Exercise data:
§
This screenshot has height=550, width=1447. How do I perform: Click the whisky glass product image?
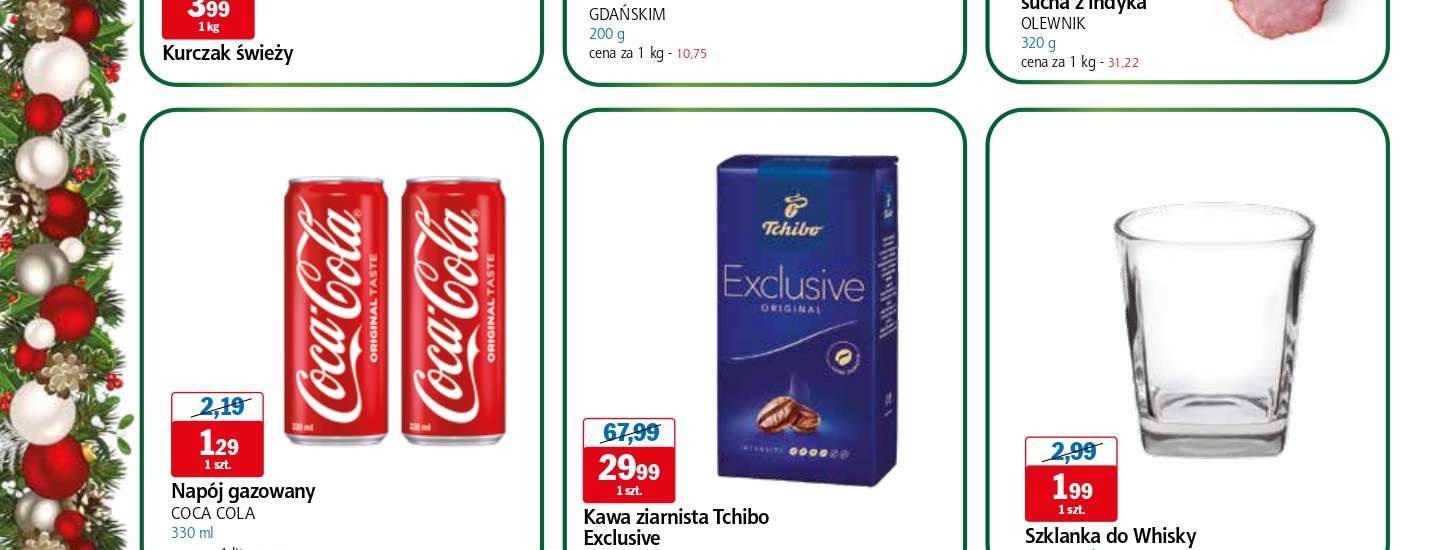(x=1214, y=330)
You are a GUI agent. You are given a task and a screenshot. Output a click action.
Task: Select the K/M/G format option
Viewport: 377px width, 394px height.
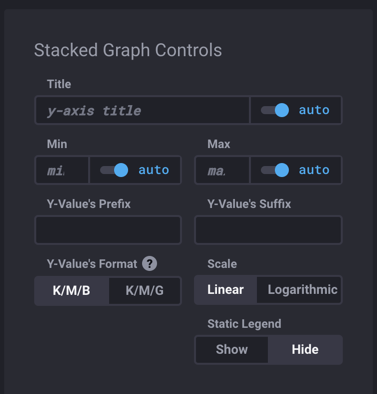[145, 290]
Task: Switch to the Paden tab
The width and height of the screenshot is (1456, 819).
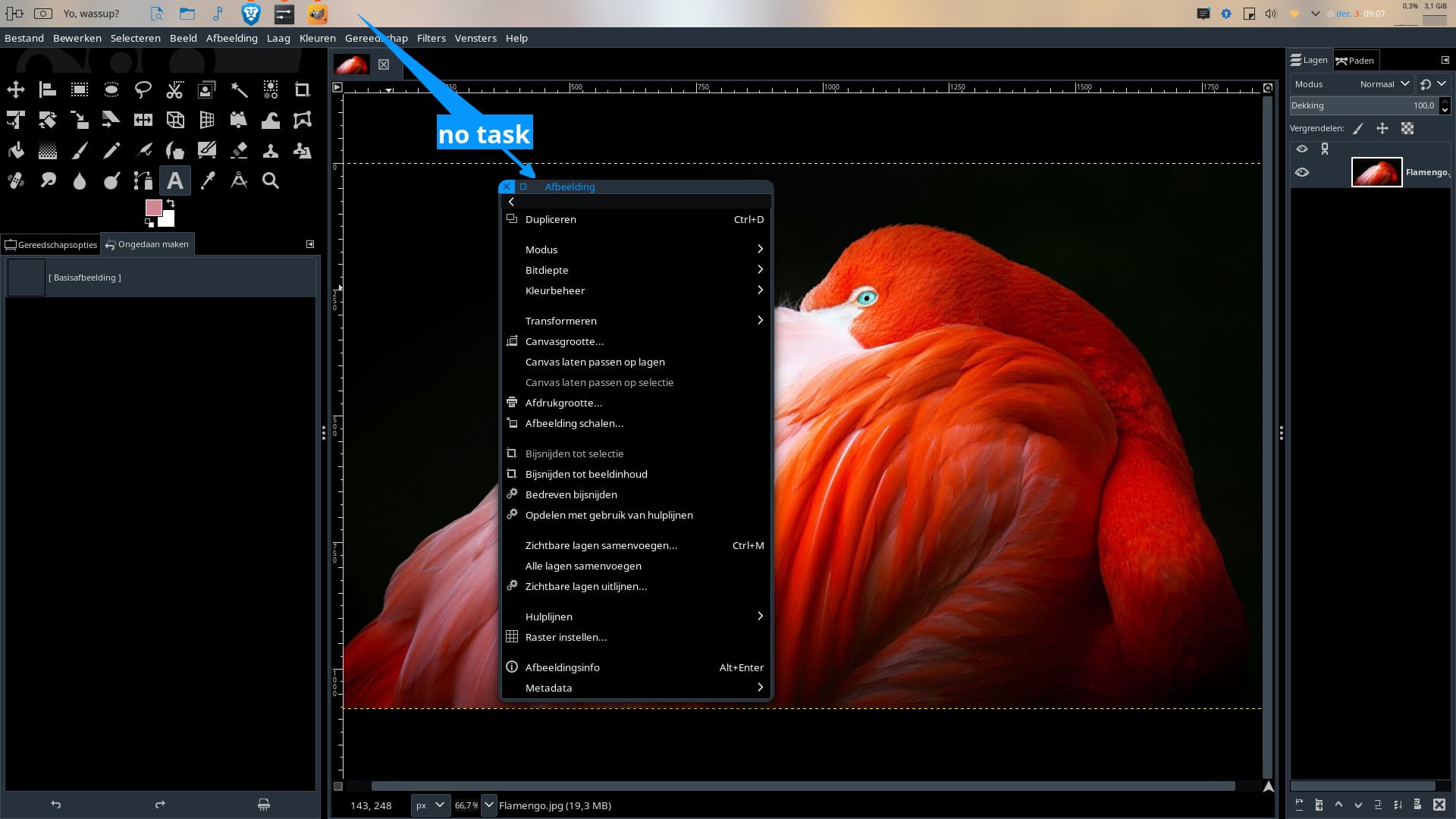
§
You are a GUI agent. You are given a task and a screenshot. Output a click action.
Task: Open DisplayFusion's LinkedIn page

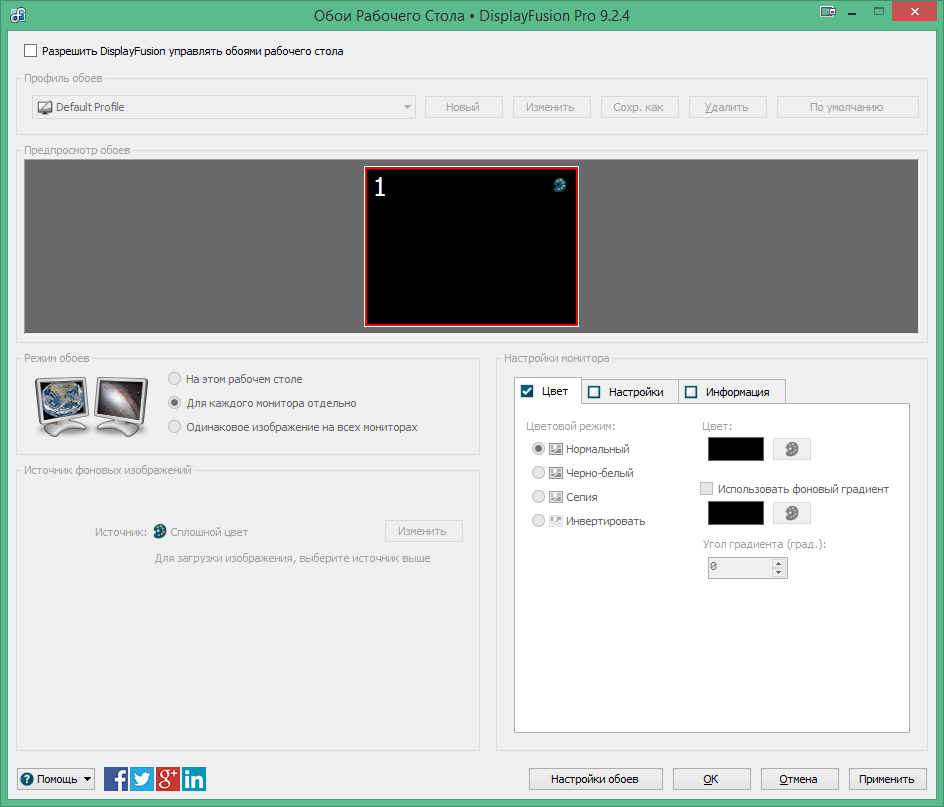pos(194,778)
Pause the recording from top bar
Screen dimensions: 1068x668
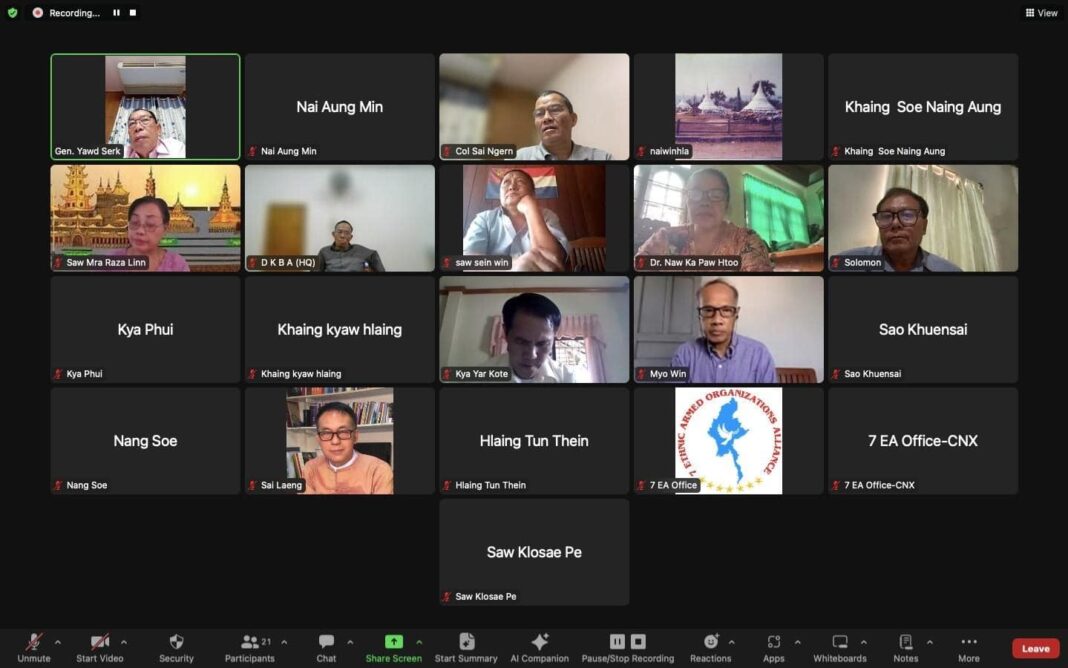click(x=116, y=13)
§
Short task:
Select every line in the entries above that contains the word "screenshot".

Output below:
This screenshot has height=550, width=1447. How do I perform: Click the whisky glass product image?
You are a GUI agent. You are given a task and a screenshot. Output a click action.
The width and height of the screenshot is (1456, 819).
You are a GUI agent. You are given a task and a screenshot. Output a click action.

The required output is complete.